52 См. мою названную выше работу (прим. 26).
53 Эти замечания могут быть неправильно поняты. Явления, о которых здесь идет речь, ничего общего не имеют ни со склонностью деловых людей определенного типа использовать в своих интересах слова «религия должна быть сохранена народу», ни с довольно часто встречающейся готовностью прежнего духовенства, особенно лютеранского, из общих симпатий к авторитарной власти служить в качестве некоей «черной полиции» во всех тех случаях, когда забастовки надо было объявить грехом, а профсоюзы клеймить за дух «стяжательства» и т. п. В данном исследовании повсюду имеются в виду не единичные, а очень часто встречающиеся и, как мы увидим дальше, типичные факты.
54 См.: Sombart W. Der moderne Kapitalismus, Bd. 1, S. 62.
55 Ibid., S. 195.
56 Категория адекватности – одна из основных методологических категорий Вебера. Вебер полагает, что установление адекватных причинных связей, а не общих законов является тем методом, который позволяет понять исторические явления в их своеобразии. – Прим. перев.
57 Мы имеем здесь, конечно, в виду капитализм как специфически западное современное рациональное предпринимательство, а не существующий во всем мире в течение трех тысячелетий – в Китае, Индии, Вавилоне, Древней Греции, Риме, Флоренции и в наше время – капитализм ростовщиков, военных поставщиков, откупщиков должностей и налогов, крупных торговых предпринимателей и финансовых магнатов. См. предварительные замечания.

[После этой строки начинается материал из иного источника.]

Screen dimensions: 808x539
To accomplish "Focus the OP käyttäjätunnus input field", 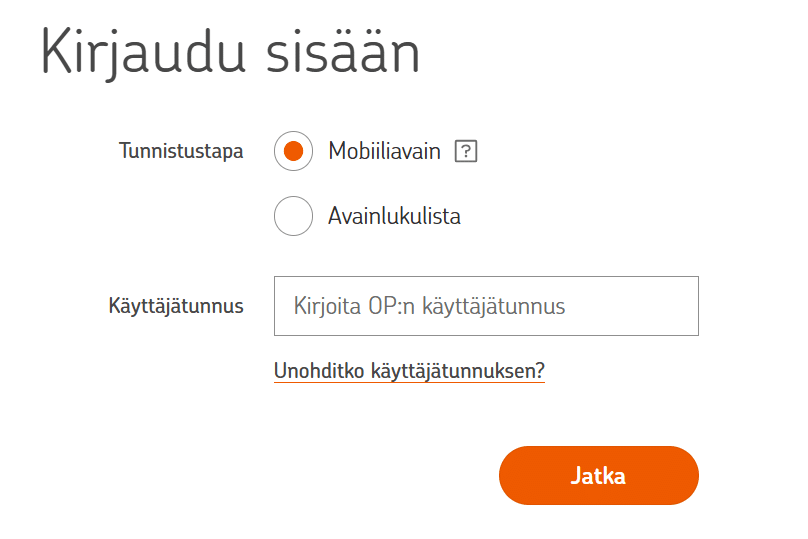I will point(486,306).
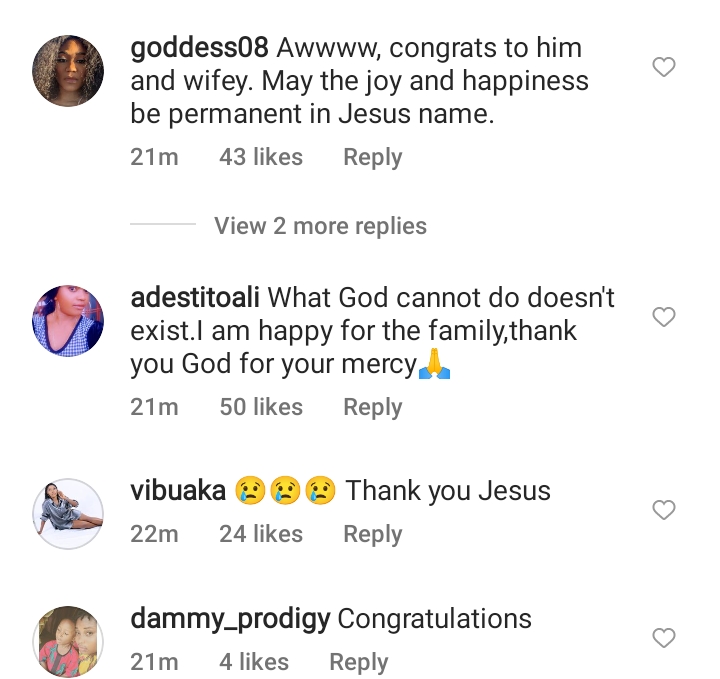Open dammy_prodigy's avatar
The width and height of the screenshot is (720, 679).
68,641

58 Мы ни в коей мере не располагаем a priori предпосылкой – и именно это мы стремимся здесь подчеркнуть, – которая позволила бы нам предположить, что техника капиталистического предприятия, с одной стороны, и дух «профессионального призвания», являющийся основным фактором капиталистического стремления к экспансии, – с другой, возникли в одних и тех же социальных слоях. Так же обстоит дело и с социальными корнями религиозного сознания. Исторически кальвинизм явился одним из факторов воспитания «капиталистического духа». Однако именно крупные финансисты, например Нидерландов, были, как правило, не сторонниками строгого кальвинизма, а арминианами. Причины этого будут выявлены ниже. «Типичными» носителями капиталистической этики и кальвинистской церковности были здесь, как и повсюду, представители средней и мелкой буржуазии, поднявшиеся до уровня предпринимателя. Это вполне согласуется с тем, что было изложено ранее: владельцы крупного капитала и торговцы существовали во все времена; однако рациональная капиталистическая организация буржуазного промышленного предприятия возникла лишь на рубеже средних веков и нового времени.
59 См. хорошую диссертацию Ю. Малиниака: Maliniak J. Die Entstehung der Exportindustrie und des Unternehmerstandes in Zürich im 16. und 17. Jahrhundert. Zürich, 1913. – Zürcher volkswirtschaftliche Studien, Hf. 2.
60 Нижеследующая картина является идеально-типической конструкцией, созданной из элементов отдельных отраслей промышленности в разных местах. Для чисто иллюстративной цели, которая здесь преследуется, никакого значения, конечно, не имеет то обстоятельство, что ни в одном из использованных случаев события не протекали в точности так, как это здесь изображено.